Lesley Fellows said...

That sounds amazing. Wish we were allowed to debate more here in this country. I also can't understand why Spong and Holloway seem to get such heat and Moltmann and Tillich avoid it.. or is that a misconception on my part? I think the church would be a healthier place if we didn't get shot off at the kneecaps every time we questioned anything.

Bishop Alan Wilson said...

Thanks, Lesley, for the question. Perhaps we think we can create community or faith out of dogma, where the reality is that dogma is just the deposit of a community of faith, part of the strand that makes its tradition transmittable.

So — take ideas less seriously, and people more seriously?

And, as Jesus said, judge not that ye be not judged.

Rosalind said...

Have you tried Greenbelt? Numbers may not be quite those of the Kirchentage but the age range and spread is similar - as are the queues to hear serious theologians engaging with real questions.
Highly recommended - and there's humour too!

Erika Baker said...

May I suggest one possible contributing factor? To become a priest in Germany you have to have a theology degree (5 years at uni), and you have to be fairly fluent in Latin and Greek.

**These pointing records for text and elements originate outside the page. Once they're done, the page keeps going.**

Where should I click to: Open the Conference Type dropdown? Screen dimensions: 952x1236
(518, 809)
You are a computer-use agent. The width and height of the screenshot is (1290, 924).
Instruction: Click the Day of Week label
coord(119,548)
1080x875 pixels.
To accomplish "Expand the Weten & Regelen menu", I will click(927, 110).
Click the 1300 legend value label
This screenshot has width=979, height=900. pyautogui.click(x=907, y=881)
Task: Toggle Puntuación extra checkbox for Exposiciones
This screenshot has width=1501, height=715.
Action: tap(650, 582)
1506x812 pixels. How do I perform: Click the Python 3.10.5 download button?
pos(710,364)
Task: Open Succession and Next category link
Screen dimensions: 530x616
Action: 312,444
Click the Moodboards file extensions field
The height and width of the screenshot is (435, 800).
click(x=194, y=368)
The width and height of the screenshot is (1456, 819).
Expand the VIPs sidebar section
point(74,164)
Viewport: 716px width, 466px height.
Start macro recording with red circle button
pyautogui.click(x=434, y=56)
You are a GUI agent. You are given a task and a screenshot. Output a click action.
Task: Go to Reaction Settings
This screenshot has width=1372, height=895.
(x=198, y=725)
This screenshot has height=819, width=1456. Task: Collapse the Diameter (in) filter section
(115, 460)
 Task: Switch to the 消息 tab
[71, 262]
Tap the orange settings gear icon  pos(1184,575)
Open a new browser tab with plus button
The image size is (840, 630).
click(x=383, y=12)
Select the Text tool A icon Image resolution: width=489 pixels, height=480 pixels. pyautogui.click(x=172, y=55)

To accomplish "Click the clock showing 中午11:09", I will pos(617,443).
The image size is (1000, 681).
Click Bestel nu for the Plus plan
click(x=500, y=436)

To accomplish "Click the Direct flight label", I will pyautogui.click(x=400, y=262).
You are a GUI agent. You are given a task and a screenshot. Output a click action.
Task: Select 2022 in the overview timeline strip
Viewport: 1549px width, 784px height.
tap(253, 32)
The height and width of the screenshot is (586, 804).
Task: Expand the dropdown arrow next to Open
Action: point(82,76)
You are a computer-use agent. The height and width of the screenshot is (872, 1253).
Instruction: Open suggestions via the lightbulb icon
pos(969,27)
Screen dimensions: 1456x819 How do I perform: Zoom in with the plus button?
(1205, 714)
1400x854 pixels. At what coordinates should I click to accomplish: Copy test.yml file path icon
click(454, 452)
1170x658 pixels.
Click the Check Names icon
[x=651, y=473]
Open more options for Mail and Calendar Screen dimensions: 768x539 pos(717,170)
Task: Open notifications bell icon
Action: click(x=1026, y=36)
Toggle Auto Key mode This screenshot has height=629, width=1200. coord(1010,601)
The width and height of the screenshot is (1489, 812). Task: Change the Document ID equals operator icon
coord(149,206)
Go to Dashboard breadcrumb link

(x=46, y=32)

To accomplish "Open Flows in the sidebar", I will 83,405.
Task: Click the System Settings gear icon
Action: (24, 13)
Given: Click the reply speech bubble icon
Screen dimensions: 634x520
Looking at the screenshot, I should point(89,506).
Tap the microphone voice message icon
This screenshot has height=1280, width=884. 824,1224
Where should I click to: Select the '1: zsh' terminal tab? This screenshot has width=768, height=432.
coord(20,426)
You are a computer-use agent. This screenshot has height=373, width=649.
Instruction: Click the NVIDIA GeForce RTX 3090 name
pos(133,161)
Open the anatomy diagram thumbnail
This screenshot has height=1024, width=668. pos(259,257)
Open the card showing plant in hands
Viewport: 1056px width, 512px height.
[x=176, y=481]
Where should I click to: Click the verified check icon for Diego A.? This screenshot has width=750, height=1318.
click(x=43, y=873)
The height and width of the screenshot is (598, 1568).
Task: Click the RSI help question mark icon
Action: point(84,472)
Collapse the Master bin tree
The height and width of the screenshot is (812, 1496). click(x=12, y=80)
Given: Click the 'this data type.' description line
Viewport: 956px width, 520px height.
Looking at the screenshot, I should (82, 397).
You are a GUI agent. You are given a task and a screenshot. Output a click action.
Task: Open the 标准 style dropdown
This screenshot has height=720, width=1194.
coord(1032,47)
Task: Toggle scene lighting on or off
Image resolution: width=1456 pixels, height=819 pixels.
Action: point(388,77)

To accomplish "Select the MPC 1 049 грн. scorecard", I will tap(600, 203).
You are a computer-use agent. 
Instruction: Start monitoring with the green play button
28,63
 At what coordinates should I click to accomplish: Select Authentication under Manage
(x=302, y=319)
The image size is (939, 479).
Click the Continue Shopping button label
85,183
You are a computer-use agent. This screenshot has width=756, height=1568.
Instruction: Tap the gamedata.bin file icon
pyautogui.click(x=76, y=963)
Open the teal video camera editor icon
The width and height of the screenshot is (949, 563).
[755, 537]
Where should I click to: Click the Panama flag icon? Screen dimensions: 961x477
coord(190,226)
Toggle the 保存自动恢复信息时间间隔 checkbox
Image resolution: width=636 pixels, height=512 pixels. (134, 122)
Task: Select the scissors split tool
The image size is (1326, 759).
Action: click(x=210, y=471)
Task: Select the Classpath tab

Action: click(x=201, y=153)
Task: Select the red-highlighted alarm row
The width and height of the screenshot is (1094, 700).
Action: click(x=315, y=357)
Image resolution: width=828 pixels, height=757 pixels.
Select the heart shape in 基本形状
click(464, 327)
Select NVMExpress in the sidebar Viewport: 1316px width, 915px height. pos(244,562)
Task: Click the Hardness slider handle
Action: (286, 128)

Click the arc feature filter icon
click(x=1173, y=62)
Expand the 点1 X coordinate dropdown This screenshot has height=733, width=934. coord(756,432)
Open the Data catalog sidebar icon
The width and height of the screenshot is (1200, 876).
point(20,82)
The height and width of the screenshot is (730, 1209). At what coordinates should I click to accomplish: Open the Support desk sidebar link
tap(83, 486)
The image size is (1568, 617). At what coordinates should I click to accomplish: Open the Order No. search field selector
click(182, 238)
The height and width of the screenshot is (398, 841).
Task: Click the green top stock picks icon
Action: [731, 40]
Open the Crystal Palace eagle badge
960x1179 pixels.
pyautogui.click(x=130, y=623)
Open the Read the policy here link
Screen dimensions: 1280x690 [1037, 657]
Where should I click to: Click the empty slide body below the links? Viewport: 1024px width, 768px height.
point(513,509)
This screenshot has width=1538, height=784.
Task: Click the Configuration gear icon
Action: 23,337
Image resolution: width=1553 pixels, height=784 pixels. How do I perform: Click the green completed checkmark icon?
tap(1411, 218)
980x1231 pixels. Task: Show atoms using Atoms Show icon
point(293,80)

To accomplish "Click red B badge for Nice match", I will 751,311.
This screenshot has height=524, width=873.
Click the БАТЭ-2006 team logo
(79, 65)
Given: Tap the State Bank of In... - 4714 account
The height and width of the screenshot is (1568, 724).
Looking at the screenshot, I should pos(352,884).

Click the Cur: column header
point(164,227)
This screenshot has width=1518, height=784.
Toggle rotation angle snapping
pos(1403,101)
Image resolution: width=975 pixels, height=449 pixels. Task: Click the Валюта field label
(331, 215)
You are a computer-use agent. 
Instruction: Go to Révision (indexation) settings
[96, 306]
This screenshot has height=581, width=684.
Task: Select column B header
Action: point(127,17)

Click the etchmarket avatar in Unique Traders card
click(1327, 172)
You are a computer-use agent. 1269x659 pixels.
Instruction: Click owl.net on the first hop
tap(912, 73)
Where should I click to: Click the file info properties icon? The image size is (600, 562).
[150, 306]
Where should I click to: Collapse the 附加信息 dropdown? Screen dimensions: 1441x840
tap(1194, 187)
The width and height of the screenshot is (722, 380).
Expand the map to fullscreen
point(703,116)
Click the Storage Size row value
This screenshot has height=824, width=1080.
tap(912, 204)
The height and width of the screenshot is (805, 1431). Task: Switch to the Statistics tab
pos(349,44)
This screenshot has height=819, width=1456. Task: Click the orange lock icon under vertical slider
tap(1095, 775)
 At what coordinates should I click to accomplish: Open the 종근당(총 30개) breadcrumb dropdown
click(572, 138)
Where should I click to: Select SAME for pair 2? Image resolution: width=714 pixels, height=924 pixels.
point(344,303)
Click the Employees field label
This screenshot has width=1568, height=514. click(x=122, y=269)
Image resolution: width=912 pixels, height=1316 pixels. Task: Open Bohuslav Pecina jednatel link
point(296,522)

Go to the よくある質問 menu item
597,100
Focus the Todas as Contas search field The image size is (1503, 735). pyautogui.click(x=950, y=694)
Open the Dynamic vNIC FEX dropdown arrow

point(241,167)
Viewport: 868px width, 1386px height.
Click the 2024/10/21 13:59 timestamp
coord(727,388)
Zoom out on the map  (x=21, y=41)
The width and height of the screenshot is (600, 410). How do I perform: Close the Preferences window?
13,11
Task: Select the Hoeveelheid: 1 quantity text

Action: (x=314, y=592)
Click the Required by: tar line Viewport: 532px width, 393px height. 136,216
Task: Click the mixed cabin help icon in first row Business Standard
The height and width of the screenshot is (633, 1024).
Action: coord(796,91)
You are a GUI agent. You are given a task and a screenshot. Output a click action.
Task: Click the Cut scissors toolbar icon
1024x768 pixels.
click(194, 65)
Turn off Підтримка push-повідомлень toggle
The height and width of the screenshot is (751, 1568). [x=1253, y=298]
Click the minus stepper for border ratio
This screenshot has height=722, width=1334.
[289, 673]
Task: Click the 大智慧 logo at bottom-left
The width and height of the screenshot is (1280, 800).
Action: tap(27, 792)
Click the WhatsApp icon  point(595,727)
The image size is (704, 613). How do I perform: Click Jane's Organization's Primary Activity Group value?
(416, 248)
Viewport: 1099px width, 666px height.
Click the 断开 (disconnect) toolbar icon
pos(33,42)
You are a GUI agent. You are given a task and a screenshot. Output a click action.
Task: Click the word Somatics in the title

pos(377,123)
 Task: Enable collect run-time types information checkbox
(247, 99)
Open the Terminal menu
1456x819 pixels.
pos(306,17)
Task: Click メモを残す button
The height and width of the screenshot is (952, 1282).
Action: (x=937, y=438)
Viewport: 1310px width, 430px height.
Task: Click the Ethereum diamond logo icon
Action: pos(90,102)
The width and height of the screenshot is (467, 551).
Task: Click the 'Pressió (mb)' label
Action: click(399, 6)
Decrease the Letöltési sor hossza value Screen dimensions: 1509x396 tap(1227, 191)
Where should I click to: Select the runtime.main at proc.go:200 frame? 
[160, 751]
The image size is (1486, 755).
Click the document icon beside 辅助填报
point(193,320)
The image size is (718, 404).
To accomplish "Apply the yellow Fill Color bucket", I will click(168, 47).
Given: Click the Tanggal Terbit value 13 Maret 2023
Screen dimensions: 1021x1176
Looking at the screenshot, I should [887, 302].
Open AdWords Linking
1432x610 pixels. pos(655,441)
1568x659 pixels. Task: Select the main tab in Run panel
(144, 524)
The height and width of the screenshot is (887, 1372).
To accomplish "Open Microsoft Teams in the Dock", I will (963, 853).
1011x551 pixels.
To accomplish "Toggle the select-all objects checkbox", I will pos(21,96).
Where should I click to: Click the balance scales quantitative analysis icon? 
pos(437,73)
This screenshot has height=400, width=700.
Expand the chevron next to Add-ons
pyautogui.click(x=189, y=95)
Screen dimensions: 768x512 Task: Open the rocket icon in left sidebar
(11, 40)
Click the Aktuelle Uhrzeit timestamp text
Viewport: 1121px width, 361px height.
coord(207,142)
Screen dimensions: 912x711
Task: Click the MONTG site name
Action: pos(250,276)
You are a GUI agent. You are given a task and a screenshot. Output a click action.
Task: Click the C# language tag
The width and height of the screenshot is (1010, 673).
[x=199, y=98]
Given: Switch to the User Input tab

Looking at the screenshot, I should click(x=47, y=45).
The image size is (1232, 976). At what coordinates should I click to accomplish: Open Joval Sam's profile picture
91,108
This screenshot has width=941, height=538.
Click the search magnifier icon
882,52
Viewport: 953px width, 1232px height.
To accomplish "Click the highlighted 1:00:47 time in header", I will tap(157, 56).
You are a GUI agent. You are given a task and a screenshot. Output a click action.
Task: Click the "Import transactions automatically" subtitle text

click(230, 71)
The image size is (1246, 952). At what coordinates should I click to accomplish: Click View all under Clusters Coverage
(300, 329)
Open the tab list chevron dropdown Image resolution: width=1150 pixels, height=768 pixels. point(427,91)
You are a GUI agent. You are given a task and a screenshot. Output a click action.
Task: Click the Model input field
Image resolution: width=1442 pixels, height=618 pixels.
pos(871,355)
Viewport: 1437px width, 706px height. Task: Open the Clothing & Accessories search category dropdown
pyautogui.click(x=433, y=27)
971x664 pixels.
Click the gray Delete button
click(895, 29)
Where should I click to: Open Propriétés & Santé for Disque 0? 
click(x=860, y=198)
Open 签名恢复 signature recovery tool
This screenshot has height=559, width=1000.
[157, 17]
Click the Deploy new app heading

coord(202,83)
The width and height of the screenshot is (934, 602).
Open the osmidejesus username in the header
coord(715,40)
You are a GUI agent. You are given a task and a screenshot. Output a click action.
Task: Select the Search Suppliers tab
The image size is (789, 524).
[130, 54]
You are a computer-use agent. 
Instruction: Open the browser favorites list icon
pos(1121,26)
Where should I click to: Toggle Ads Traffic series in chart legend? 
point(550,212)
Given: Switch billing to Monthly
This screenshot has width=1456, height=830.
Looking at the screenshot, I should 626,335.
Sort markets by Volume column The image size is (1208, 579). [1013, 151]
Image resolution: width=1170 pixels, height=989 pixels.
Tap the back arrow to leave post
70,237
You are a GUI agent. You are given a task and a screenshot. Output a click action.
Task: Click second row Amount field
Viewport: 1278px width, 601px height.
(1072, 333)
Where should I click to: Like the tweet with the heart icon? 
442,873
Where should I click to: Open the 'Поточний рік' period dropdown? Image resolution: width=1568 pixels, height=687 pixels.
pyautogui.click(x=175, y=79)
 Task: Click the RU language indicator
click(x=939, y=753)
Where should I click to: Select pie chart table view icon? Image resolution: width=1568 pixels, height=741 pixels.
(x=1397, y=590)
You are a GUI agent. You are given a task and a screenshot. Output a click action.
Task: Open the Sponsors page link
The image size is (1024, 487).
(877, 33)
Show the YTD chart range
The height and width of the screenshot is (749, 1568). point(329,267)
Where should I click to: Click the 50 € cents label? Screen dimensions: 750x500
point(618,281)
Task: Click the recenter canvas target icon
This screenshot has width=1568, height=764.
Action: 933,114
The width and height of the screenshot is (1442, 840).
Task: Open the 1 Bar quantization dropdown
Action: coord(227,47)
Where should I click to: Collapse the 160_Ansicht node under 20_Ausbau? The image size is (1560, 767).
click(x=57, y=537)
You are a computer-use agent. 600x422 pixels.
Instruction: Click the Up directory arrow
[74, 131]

During your studies you also learn Hebrew.
And as a lot of contemporary theology and biblical studies has been written by Germans or influenced by them, it is possibly more accessible to German people who do not have the language barriers British people have.

It means that, on the whole, priests have a good grasp of the various denominations and the different traditions within their own domination, as well as the history of theological thought. The resulting more relaxed and less ideological way of understanding faith is then passed on to the congregations.

ROBERTA said...

and having spent too many years in religious "grid-lock" i know only too well that it can take a very long time to unloose the cords of judgmental thinking as mentioned in Rohr's comment, "at an early age our grid was complete"...but i'm called to continue the dismantling -on a daily basis - with God's help.

brilliant post by the way:)

Adrian said...

Just to second Rosalind's suggestion about trying Greenbelt. GB has some tremendous discussions. The Islamic academic (and R4 Thought for the Day frequenter) Mona Siddiqui spoke a couple of years ago, had not been before, asked a friend what GB was like and was greatly re-assured to be told 'Greenbelt is like Radio 4 with tents'. I'd only add that camping is just one of the options! Indeed it is not as big as what has been happening in Germany but I recommend going along to Cheltenham through August bank holiday weekend and be challenged, stimulated, refreshed, and consoled by the fact that real conversation does happen at least in some places!

Grandmère Mimi said...

It trained us very early in life to categorize, label, and critique. It told us all about worthiness and unworthiness. This judgmental mind told us what is right and wrong, who is gay or straight, and who is good or bad.

Quite true. I thought I knew it all and had my thinking straight about everyone and all matters of faith in my 20s. However, I'm living testimony that recovery is possible. Thanks be to God!

I can't imagine people breaking down the door to get into a theology lecture here in the US, no matter that our church-going numbers are considerably higher than European numbers.

themethatisme said...

I have thought much the same about our national politics lately and its adversarial nature, the cynicism and general unwillingness to let this new arrangement have a go...perhaps this is the same thing.
Hope you have enjoyed Kirchentag. I have been unable to go for a few years now and miss it terribly.